LAMDL Executive Director Cameron Ward (Credit: LAUSD Facebook)

Four LA Unified students have qualified to compete this weekend at the 8th Annual Urban Debate National Championship Tournament at USC.

The students will represent the Los Angeles Metropolitan Debate League (LAMDL) in the tournament, which is expected to have more than 150 competitors and coaches in attendance, according to LA Unified.

The four students competing in the national tournament are Diana Alvarez and Khristyan Trejo from Alliance Marc and Eva Stern Math and Science School, and Cedric Bonsol and Eric Johnston from Francisco Bravo Medical Magnet High School.
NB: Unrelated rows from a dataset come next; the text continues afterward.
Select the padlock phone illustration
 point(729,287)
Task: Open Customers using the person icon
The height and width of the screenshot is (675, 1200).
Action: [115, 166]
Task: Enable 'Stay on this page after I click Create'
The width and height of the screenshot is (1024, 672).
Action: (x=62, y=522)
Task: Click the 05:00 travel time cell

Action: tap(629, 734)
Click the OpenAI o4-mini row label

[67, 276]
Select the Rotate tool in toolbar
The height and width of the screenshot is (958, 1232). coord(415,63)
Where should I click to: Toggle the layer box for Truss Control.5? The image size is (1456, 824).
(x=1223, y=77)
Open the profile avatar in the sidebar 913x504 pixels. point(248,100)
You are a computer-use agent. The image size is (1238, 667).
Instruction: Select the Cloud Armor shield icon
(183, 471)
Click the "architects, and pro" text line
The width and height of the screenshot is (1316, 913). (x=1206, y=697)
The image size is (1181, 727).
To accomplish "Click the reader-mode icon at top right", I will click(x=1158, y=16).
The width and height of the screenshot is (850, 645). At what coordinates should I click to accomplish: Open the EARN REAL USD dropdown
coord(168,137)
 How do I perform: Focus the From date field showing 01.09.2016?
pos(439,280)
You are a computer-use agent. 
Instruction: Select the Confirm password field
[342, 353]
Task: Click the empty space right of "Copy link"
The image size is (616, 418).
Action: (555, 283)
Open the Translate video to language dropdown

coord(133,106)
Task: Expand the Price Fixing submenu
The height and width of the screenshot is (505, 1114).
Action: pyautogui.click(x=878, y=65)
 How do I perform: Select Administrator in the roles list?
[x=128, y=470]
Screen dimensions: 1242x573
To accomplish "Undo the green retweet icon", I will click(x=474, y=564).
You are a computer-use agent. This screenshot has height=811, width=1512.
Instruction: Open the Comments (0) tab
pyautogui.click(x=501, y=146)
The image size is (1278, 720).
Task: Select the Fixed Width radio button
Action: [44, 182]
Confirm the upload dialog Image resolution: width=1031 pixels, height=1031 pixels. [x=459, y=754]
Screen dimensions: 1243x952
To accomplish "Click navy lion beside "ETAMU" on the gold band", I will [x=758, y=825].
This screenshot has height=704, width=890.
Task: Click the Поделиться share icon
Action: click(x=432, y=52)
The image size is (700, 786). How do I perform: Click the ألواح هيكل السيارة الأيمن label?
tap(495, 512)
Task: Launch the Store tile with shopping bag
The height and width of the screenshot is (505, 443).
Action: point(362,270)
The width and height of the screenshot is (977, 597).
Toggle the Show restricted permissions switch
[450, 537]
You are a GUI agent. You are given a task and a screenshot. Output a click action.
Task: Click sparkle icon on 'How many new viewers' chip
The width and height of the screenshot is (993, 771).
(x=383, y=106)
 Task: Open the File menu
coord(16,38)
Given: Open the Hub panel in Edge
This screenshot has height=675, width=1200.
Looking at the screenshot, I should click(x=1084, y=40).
LADML, a non-profit that is partnered with the district, is one of 19 leagues associated with the National Association for Urban Debate Leagues, which is hosting the tournament.

LADML is “funded mainly from donations” and “operates on a shoestring budget,” according to LA Unified’s Facebook page. The District contributes $25,000 to the program, which saw more than 400 students from 19 high schools participate this year.

The district notes that over the last four years, every student who participated in the LADML program has graduated on time and attended college, and the LADML points to a University of Missouri study that found that after one year in an urban debate league, participants improved their school attendance, GPAs and literacy scores.

“Each year debaters spend hundreds of hours doing self-directed research on important policy issues. Advanced debaters will conduct a similar amount of research as graduate students working on their thesis project,” said Cameron Ward, the program’s director, in a statement.

Debate clubs had been commonplace in high schools across America for decades before falling out of vogue in the 1980s, according to a Los Angeles Times story that profiled the LADML in 2009. Efforts have been underway in recent years to revive the practice in high schools across the country.

“For many of our students, English is a second language, and many of them are poor . . . and debate has nothing to do with that,” LA Unified Superintendent Ramon Cortines told the Times. “They learn, in the end, that they can succeed with their words even when society tells them they can’t.”